Suzie Miller, stagecraft, and the one-woman show
Daisy Simpson reflects on Suzie Miller’s Inter Alia and what this means for female protagonists
Mere seconds into this 2025 National Theatre production of Suzie Miller’s Inter Alia, it becomes evident that, as the kids say nowadays, Rosamund Pike’s back will hurt from carrying it. It’s not long before the audience realises that the storytelling rests on a lead performance requiring an inexpressible amount of energy, pathos, determination, and fire. For a perspiration-inducing amount of time, Pike rushes back and forth, brings inanimate props into sentience, sings, shouts, simulates sex, alternates between the roles of judge, mother, wife and friend, and enacts with vivid verisimilitude the full gamut of human emotion. Love, fear, and joy are as present as denial, hope, and disillusionment. You come away from it reeling, floored by the skill with which Pike shows us Jessica, a legal practitioner confronted with the possibility of her only child having committed rape. But I had an extra thought: Why does this feel like a one-woman show?
Works of theatre dominated by the tormented female protagonist and her monologues are not new. They have existed since Medea first declared that she would rather slaughter her offspring than see them humiliated, and continued with Tennessee Williams’ array of disillusioned Southern belles. But what makes this incarnation of Suzie Miller’s follow-up to Prima Facie unique is how the stage itself depends on Pike for its animation. There’s barely a moment in which an object – a dress, a drawer, a computer, a wig, or a yellow raincoat representing her son’s childhood self – is not in the process of being manipulated, carried, flung, or twisted. These movements inflame the dialogue, acting as a sort of visual correlative. Pike doesn’t just use the space – she is the space. It becomes a part of her, and this is why, despite excellent performances from the supporting cast, so much of our attention is focused on the lead. We leave the auditorium replaying those quick changes in our minds.
“Works of theatre dominated by the tormented female protagonist and her monologues are not new”

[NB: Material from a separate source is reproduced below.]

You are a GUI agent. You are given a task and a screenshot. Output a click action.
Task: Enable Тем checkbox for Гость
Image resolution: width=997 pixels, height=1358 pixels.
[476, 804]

It’s arguable that this kind of intensive choreography, which is so laser-focused on one individual, has its downsides. The other characters, despite not having as much to do or say, are still integral puzzle pieces for the overall narrative. The paternal incompetence of the protagonist’s husband Michael, and the alarming speed with which he starts formulating ways in which to legally cover up his son’s wrongdoing (regardless of whether or not he is actually guilty), are vital characteristics contributing to the play’s commentary on casual rape culture. Furthermore, while the boy, Harry, is in many ways a product of his mother and her well-meaning, occasionally clumsy devotion, it is his conscious decision to commit a horrific act that provides the principal conflict in Jessica’s storyline. Pike steals the show with her unerring energy, vivacity, and emotional realism, but I can’t help wondering what sort of production it would have been had the male leads had their arcs physically incorporated to the same degree.
“It’s arguable that this kind of intensive choreography, which is so laser-focused on one individual, has its downsides”
Then again, such a production would not necessarily be improved. Perhaps such a directorial choice would have affected the impeccable undercurrents of unease underlying the dramatic action and eventually build to an apotheosis. Show the audience the thought process governing Harry’s devastating decision, remove the suspense, and the gut punch of his mother’s realisation is somewhat blunted. Once again Tennessee Williams provides an example of a playwright who gives his female leads the space to dominate, both dialogically and emotionally. The key difference between his writing and Miller’s is that his male characters fill the stage just as completely with their visceral energy. Who can forget that moment in A Streetcar Named Desire in which Stanley Kowalski smashes a plate at dinner and confronts his cowering wife and sister-in-law? In essence, Williams’ plays contain women who predominate in a declamatory sense, and men who ground that self-expression in a dangerous physical reality with their brutishness. Suzie Miller makes a bold decision in the opposite direction, which is to deprive Michael and Harry of any kind of significant physicality, despite them being the story’s literal and psychological aggressors. The rape itself takes place offstage, and Jessica is the one inflamed with rage or another form of tension throughout the play, while her male companions prefer, for the most part, to obfuscate and cower. The genius of this choice, then, is to underscore their spinelessness – they lack Jessica’s vitality, both literally and abstractly.
Perhaps we should coin a new name for Miller’s (unintentional?) phenomenon: ‘the one woman show featuring more than one woman’. This formula trains the audience’s eye so intensely on a singular figure that it almost feels exclusionary of others; but gradually, you’ll begin to understand that rather than downplaying certain players and their contributions, it makes their flaws and neuroses come alive.